> _Records supplied_

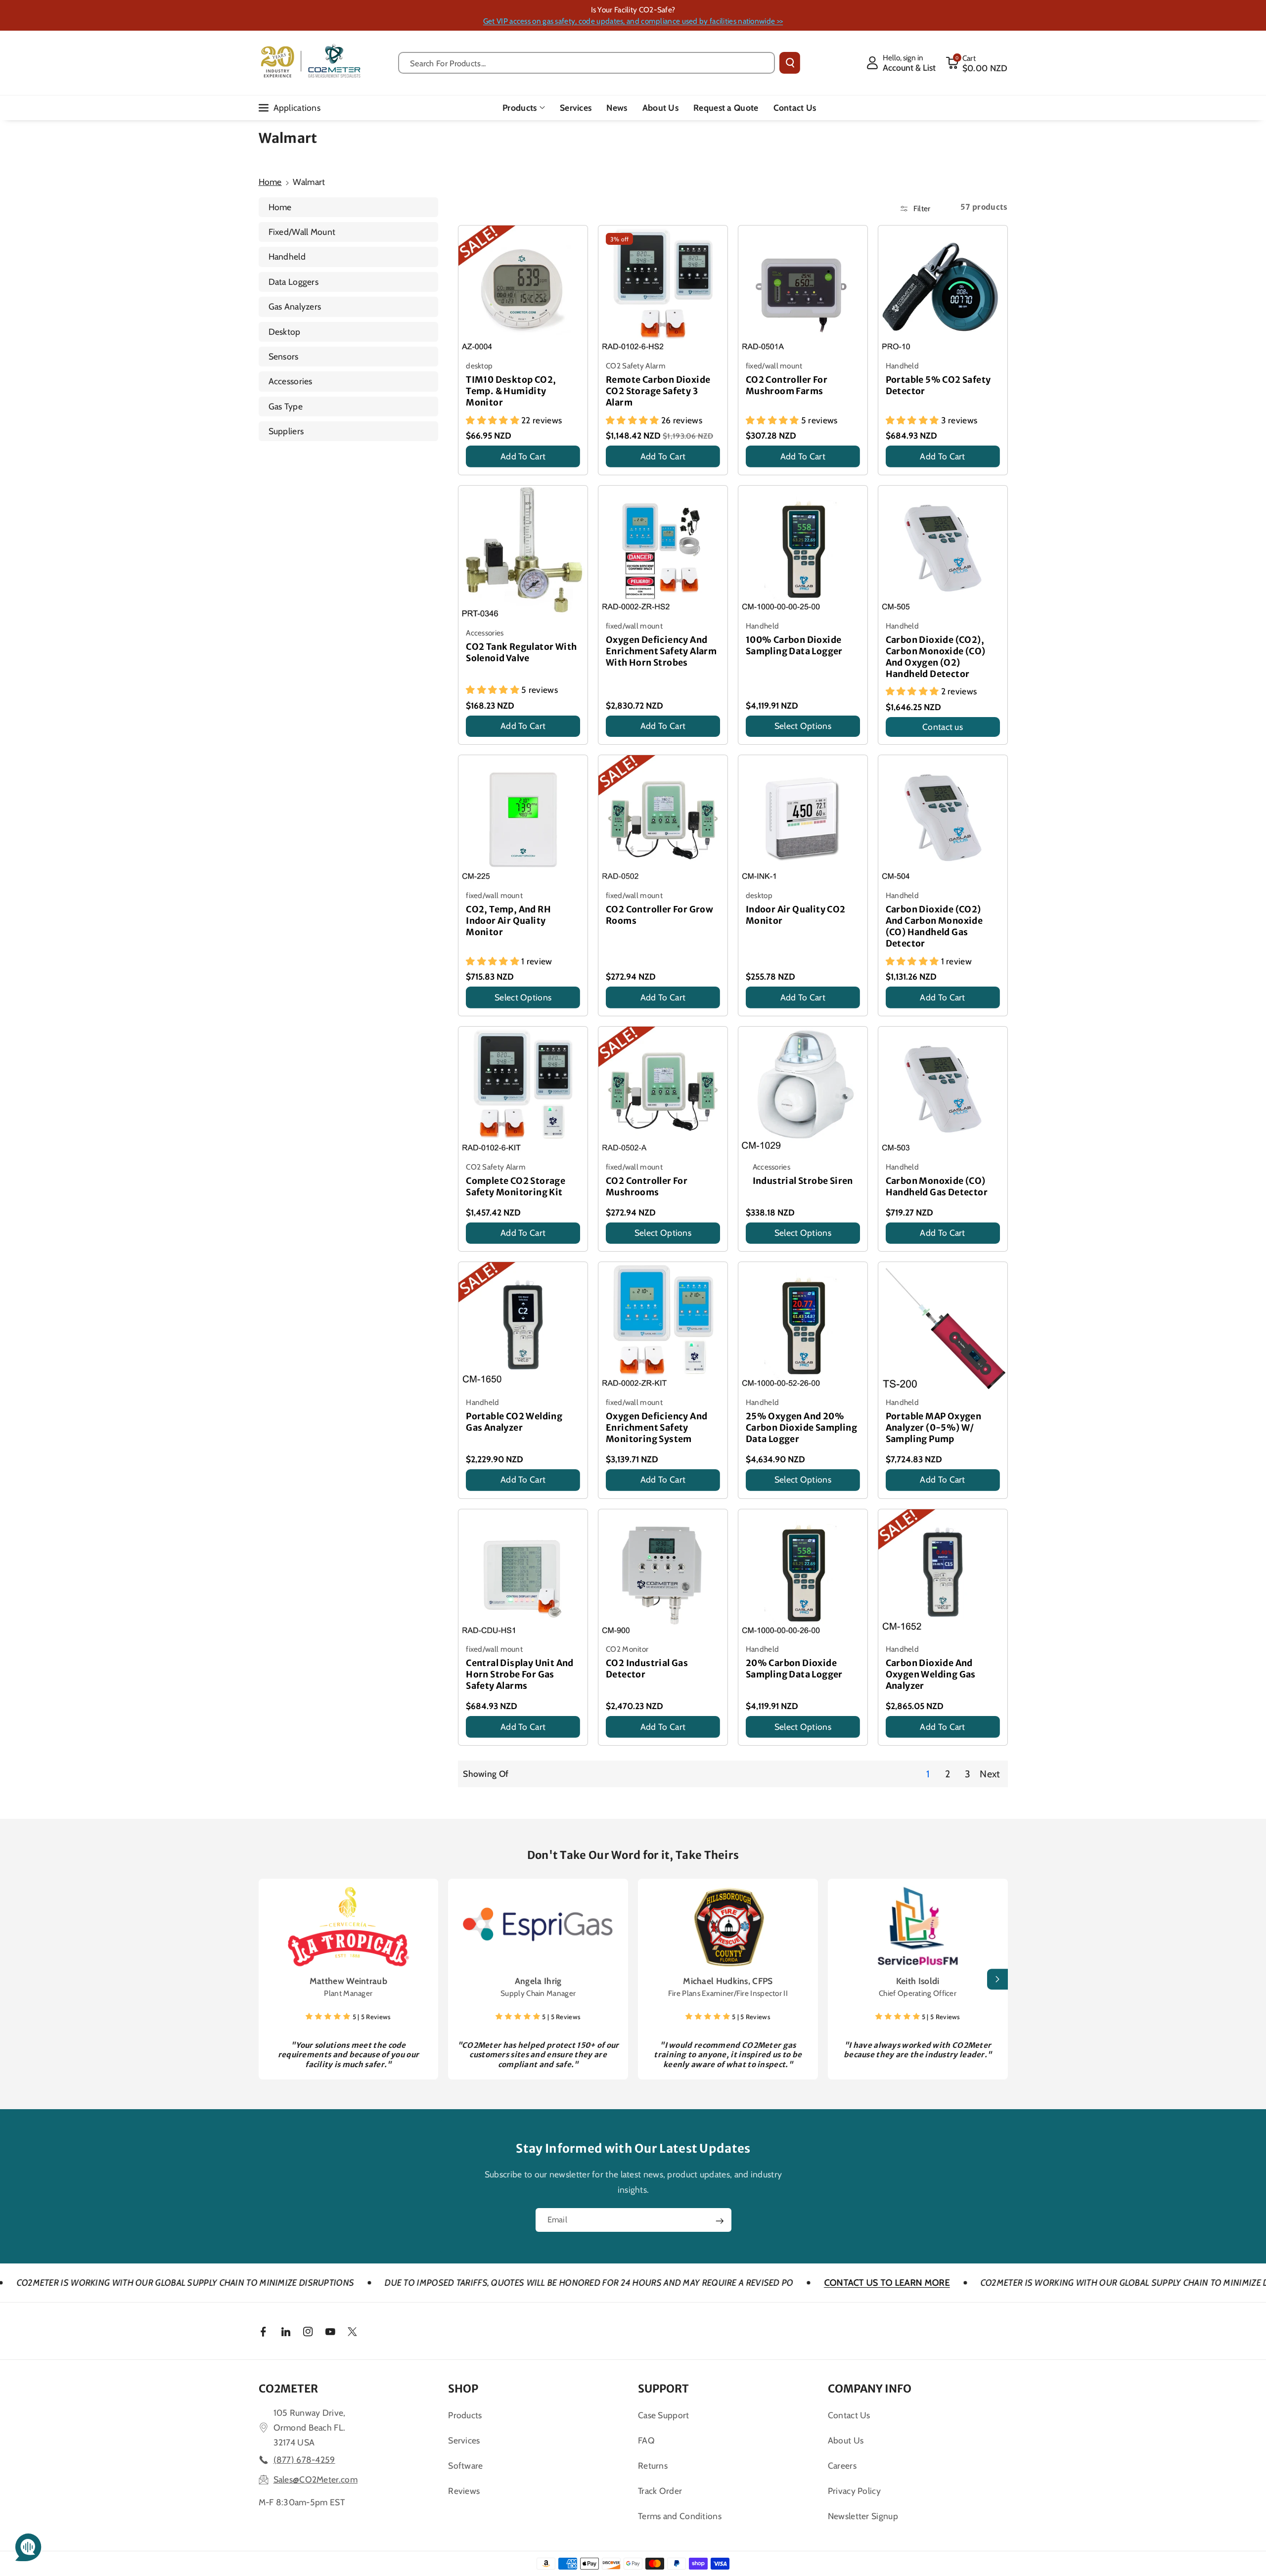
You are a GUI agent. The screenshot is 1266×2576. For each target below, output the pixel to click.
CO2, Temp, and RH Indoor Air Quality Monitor (508, 921)
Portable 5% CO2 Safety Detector (938, 385)
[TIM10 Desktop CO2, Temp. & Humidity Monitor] (523, 290)
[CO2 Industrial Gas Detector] (662, 1573)
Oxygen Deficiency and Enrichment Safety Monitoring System (656, 1428)
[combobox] (586, 63)
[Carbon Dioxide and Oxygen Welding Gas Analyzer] (942, 1573)
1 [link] (927, 1774)
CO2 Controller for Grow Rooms (659, 915)
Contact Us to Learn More (711, 2282)
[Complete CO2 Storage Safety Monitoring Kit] (523, 1091)
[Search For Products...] (789, 63)
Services (464, 2440)
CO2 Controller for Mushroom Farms (786, 385)
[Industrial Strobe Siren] (802, 1091)
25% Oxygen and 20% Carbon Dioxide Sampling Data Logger (801, 1428)
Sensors (284, 356)
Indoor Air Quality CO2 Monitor (796, 915)
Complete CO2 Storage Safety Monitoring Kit (515, 1186)
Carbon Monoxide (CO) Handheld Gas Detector (937, 1186)
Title (475, 470)
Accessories (291, 381)
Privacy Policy (854, 2491)
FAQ (646, 2440)
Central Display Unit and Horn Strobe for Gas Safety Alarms (520, 1674)
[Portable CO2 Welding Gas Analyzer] (523, 1326)
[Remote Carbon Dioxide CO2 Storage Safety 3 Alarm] (662, 290)
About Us (845, 2440)
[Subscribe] (719, 2221)
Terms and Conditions (680, 2516)
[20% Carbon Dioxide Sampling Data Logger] (802, 1573)
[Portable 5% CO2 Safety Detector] (942, 290)
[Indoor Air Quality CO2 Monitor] (802, 819)
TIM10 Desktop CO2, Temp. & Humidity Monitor (511, 391)
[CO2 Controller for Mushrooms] (662, 1091)
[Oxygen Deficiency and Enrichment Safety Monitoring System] (662, 1326)
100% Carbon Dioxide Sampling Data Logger (794, 645)
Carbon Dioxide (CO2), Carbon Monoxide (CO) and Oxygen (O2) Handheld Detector (936, 656)
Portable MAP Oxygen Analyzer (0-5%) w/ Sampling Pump (934, 1428)
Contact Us (849, 2415)
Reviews (464, 2491)
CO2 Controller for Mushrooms (646, 1186)
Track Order (660, 2491)
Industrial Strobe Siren (803, 1180)
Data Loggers (294, 281)
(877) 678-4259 (304, 2459)
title (894, 1740)
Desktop (285, 331)
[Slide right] (997, 1979)
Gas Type (286, 406)
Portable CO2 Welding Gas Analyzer (514, 1422)
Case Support (663, 2415)
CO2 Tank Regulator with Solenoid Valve (521, 652)
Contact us (942, 727)
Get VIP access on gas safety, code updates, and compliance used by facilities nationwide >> (633, 21)
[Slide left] (269, 1979)
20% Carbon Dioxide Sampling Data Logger (794, 1669)
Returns (653, 2465)
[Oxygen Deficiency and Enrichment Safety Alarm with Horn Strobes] (662, 550)
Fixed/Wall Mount (302, 231)
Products (519, 107)
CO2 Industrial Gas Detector (647, 1669)
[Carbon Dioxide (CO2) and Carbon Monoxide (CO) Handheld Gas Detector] (942, 819)
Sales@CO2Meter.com (315, 2479)
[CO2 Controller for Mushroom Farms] (802, 290)
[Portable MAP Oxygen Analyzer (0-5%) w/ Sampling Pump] (942, 1326)
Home (270, 182)
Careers (842, 2465)
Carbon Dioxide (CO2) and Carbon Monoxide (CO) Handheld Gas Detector (934, 926)
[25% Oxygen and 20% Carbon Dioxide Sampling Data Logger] (802, 1326)
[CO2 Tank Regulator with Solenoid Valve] (523, 554)
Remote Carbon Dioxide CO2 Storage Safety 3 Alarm (658, 391)
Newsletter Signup (863, 2516)
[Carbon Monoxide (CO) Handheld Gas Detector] (942, 1091)
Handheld (287, 256)
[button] (977, 63)
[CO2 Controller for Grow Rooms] (662, 819)
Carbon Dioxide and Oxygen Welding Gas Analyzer (931, 1674)
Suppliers (286, 431)
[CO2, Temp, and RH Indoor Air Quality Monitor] (523, 819)
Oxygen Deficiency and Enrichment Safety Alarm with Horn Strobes (661, 651)
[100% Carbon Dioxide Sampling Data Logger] (802, 550)
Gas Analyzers (295, 306)
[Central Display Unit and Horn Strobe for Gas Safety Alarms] (523, 1573)
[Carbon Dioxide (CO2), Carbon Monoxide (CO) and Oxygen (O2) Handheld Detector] (942, 550)
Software (465, 2465)
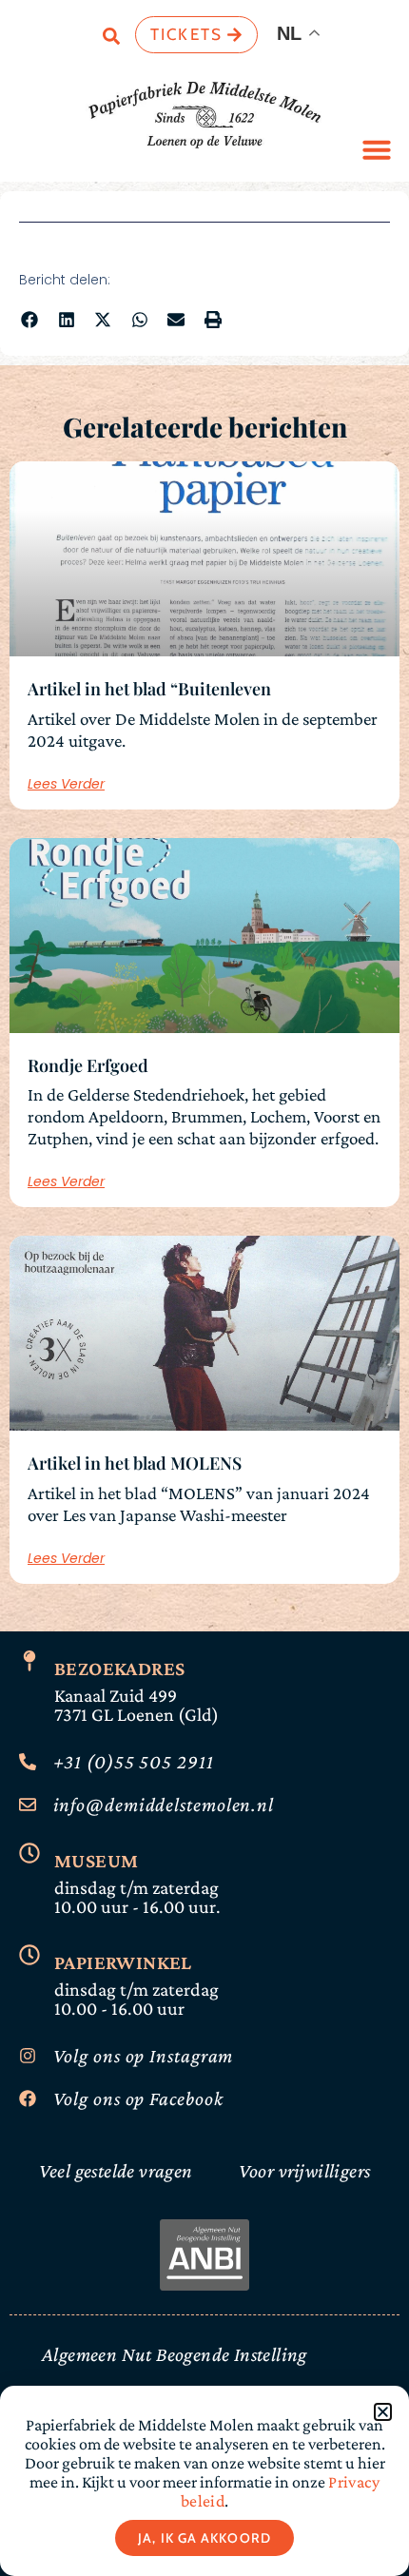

> _Instructions to follow_
Could every entry above be printed again exactly, images excluded?

> _Solution for this problem_
You are a GUI agent. The screenshot is 1266×2576. For each target below, output the pixel to click.
CO2, Temp, and RH Indoor Air Quality Monitor (508, 921)
Portable 5% CO2 Safety Detector (938, 385)
[TIM10 Desktop CO2, Temp. & Humidity Monitor] (523, 290)
[CO2 Industrial Gas Detector] (662, 1573)
Oxygen Deficiency and Enrichment Safety Monitoring System (656, 1428)
[combobox] (586, 63)
[Carbon Dioxide and Oxygen Welding Gas Analyzer] (942, 1573)
1 [link] (927, 1774)
CO2 Controller for Grow Rooms (659, 915)
Contact Us to Learn More (711, 2282)
[Complete CO2 Storage Safety Monitoring Kit] (523, 1091)
[Search For Products...] (789, 63)
Services (464, 2440)
CO2 Controller for Mushroom Farms (786, 385)
[Industrial Strobe Siren] (802, 1091)
25% Oxygen and 20% Carbon Dioxide Sampling Data Logger (801, 1428)
Sensors (284, 356)
Indoor Air Quality CO2 Monitor (796, 915)
Complete CO2 Storage Safety Monitoring Kit (515, 1186)
Carbon Monoxide (CO) Handheld Gas Detector (937, 1186)
Title (475, 470)
Accessories (291, 381)
Privacy Policy (854, 2491)
FAQ (646, 2440)
Central Display Unit and Horn Strobe for Gas Safety Alarms (520, 1674)
[Portable CO2 Welding Gas Analyzer] (523, 1326)
[Remote Carbon Dioxide CO2 Storage Safety 3 Alarm] (662, 290)
About Us (845, 2440)
[Subscribe] (719, 2221)
Terms and Conditions (680, 2516)
[20% Carbon Dioxide Sampling Data Logger] (802, 1573)
[Portable 5% CO2 Safety Detector] (942, 290)
[Indoor Air Quality CO2 Monitor] (802, 819)
TIM10 Desktop CO2, Temp. & Humidity Monitor (511, 391)
[CO2 Controller for Mushrooms] (662, 1091)
[Oxygen Deficiency and Enrichment Safety Monitoring System] (662, 1326)
100% Carbon Dioxide Sampling Data Logger (794, 645)
Carbon Dioxide (CO2), Carbon Monoxide (CO) and Oxygen (O2) Handheld Detector (936, 656)
Portable MAP Oxygen Analyzer (0-5%) w/ Sampling Pump (934, 1428)
Contact Us (849, 2415)
Reviews (464, 2491)
CO2 Controller for Mushrooms (646, 1186)
Track Order (660, 2491)
Industrial Strobe Siren (803, 1180)
Data Loggers (294, 281)
(877) 678-4259 (304, 2459)
title (894, 1740)
Desktop (285, 331)
[Slide right] (997, 1979)
Gas Type (286, 406)
Portable CO2 Welding Gas Analyzer (514, 1422)
Case Support (663, 2415)
CO2 Tank Regulator with Solenoid Valve (521, 652)
Contact us (942, 727)
Get VIP access on gas safety, code updates, and compliance used by facilities nationwide >> (633, 21)
[Slide left] (269, 1979)
20% Carbon Dioxide Sampling Data Logger (794, 1669)
Returns (653, 2465)
[Oxygen Deficiency and Enrichment Safety Alarm with Horn Strobes] (662, 550)
Fixed/Wall Mount (302, 231)
Products (519, 107)
CO2 Industrial Gas Detector (647, 1669)
[Carbon Dioxide (CO2) and Carbon Monoxide (CO) Handheld Gas Detector] (942, 819)
Sales@CO2Meter.com (315, 2479)
[CO2 Controller for Mushroom Farms] (802, 290)
[Portable MAP Oxygen Analyzer (0-5%) w/ Sampling Pump] (942, 1326)
Home (270, 182)
Careers (842, 2465)
Carbon Dioxide (CO2) and Carbon Monoxide (CO) Handheld Gas Detector (934, 926)
[25% Oxygen and 20% Carbon Dioxide Sampling Data Logger] (802, 1326)
[CO2 Tank Regulator with Solenoid Valve] (523, 554)
Remote Carbon Dioxide CO2 Storage Safety 3 Alarm (658, 391)
Newsletter Signup (863, 2516)
[Carbon Monoxide (CO) Handheld Gas Detector] (942, 1091)
Handheld (287, 256)
[button] (977, 63)
[CO2 Controller for Grow Rooms] (662, 819)
Carbon Dioxide and Oxygen Welding Gas Analyzer (931, 1674)
Suppliers (286, 431)
[CO2, Temp, and RH Indoor Air Quality Monitor] (523, 819)
Oxygen Deficiency and Enrichment Safety Alarm with Horn Strobes (661, 651)
[100% Carbon Dioxide Sampling Data Logger] (802, 550)
Gas Analyzers (295, 306)
[Central Display Unit and Horn Strobe for Gas Safety Alarms] (523, 1573)
[Carbon Dioxide (CO2), Carbon Monoxide (CO) and Oxygen (O2) Handheld Detector] (942, 550)
Software (465, 2465)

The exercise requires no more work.